### Dataset items:
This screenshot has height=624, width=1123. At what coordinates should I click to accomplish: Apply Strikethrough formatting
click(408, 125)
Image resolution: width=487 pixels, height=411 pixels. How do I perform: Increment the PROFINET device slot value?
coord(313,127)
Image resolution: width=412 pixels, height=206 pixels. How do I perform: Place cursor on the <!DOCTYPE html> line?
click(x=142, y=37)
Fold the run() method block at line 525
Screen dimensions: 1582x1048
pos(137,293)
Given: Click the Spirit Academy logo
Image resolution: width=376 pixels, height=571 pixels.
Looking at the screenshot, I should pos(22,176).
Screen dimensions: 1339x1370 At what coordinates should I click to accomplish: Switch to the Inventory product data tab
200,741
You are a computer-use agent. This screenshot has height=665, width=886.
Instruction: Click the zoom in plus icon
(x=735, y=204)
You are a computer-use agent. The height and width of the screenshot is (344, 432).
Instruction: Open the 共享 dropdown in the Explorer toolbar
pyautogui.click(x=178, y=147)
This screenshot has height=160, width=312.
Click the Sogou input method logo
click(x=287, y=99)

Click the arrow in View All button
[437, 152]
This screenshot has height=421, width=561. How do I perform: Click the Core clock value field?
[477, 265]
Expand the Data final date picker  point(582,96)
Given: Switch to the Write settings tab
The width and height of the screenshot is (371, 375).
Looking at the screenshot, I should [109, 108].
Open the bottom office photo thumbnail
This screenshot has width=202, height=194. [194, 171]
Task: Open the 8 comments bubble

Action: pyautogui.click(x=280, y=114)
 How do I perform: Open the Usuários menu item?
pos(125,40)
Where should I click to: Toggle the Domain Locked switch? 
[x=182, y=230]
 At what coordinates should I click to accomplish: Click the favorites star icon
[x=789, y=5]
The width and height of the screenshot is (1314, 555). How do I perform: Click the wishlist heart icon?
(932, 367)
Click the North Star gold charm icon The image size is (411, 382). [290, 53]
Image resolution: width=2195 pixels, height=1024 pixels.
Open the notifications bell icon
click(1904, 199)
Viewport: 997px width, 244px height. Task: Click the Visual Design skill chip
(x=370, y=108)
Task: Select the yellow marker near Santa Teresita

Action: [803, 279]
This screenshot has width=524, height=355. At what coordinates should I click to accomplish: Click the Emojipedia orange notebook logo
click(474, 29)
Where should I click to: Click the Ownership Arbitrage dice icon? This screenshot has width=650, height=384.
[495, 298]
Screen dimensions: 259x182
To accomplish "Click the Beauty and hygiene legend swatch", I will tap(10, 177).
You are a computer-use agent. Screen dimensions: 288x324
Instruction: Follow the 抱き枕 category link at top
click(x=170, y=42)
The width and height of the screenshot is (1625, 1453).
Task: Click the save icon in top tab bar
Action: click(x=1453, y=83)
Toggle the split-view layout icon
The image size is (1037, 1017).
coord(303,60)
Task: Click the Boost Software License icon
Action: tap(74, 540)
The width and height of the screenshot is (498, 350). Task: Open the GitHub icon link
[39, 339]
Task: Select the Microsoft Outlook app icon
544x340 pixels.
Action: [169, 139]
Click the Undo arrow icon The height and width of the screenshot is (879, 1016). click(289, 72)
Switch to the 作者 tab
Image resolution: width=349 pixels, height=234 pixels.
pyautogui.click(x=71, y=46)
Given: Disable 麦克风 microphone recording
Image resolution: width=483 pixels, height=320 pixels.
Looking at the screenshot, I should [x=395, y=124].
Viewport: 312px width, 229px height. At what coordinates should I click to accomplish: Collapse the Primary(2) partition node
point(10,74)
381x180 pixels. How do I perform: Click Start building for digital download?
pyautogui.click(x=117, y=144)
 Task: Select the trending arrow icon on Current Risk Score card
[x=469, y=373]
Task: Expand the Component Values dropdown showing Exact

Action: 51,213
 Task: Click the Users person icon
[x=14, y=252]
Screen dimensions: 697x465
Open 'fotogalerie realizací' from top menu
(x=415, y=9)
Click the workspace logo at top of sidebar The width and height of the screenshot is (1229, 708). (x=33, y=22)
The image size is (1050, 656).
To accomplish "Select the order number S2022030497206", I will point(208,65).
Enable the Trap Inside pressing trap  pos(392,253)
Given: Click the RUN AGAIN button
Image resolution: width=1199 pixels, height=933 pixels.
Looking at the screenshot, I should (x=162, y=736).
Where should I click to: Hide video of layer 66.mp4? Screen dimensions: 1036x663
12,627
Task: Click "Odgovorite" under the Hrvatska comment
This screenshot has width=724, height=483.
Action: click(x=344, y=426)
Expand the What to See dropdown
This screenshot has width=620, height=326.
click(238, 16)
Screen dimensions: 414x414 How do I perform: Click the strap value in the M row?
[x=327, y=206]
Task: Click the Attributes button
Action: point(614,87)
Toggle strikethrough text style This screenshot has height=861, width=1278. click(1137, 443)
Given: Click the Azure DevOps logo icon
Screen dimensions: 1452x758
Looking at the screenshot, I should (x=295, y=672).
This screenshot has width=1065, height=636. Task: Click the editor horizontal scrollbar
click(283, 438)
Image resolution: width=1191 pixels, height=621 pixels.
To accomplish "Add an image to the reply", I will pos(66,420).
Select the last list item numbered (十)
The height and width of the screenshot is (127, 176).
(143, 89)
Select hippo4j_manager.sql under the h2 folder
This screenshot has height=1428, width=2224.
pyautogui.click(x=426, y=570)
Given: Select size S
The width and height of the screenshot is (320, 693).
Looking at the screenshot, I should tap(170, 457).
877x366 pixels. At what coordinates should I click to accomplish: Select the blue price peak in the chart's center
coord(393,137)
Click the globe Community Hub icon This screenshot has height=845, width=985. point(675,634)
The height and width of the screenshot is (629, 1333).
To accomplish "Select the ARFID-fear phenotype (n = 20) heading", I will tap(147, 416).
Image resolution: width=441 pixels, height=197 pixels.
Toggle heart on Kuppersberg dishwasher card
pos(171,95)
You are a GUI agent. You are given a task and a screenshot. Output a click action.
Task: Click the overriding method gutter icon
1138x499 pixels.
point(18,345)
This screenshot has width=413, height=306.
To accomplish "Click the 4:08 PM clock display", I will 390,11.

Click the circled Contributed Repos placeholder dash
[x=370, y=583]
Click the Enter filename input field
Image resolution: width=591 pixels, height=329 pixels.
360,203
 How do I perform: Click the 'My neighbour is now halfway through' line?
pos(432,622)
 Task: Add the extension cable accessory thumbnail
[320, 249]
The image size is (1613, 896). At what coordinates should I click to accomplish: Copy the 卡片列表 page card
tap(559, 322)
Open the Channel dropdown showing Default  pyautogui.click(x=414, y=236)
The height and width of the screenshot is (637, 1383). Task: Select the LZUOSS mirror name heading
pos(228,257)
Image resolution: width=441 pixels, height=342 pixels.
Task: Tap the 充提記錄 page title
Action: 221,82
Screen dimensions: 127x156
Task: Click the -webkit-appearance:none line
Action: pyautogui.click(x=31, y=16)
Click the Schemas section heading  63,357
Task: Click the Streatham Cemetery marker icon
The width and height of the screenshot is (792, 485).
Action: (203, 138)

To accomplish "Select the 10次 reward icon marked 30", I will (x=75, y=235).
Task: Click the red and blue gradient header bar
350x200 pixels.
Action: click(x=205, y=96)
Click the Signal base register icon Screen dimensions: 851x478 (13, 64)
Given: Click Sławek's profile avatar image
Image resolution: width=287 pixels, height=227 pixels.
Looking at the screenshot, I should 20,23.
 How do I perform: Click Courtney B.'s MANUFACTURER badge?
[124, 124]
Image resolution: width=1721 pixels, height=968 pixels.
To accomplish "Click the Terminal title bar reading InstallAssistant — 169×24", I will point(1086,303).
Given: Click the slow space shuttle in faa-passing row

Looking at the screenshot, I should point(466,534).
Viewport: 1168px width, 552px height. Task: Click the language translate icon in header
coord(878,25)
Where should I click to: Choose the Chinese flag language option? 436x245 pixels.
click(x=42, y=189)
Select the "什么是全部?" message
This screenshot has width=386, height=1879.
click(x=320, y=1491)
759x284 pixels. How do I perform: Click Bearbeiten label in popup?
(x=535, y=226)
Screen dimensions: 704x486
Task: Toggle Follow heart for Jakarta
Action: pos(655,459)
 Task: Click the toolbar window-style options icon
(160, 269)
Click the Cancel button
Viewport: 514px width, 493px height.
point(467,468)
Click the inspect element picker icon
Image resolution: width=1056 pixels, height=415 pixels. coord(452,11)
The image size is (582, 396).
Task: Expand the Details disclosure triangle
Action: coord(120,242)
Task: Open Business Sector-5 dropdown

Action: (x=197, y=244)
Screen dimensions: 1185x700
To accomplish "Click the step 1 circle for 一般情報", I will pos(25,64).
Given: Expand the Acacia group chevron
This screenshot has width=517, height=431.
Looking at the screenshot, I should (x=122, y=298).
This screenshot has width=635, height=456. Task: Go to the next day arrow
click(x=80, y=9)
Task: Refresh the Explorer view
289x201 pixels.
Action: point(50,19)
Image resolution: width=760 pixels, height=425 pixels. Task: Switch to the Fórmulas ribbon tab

### DIRECTIONS:
State only the number of lines above that contain the word "card".

### SOLUTION FOR THIS TASK:
3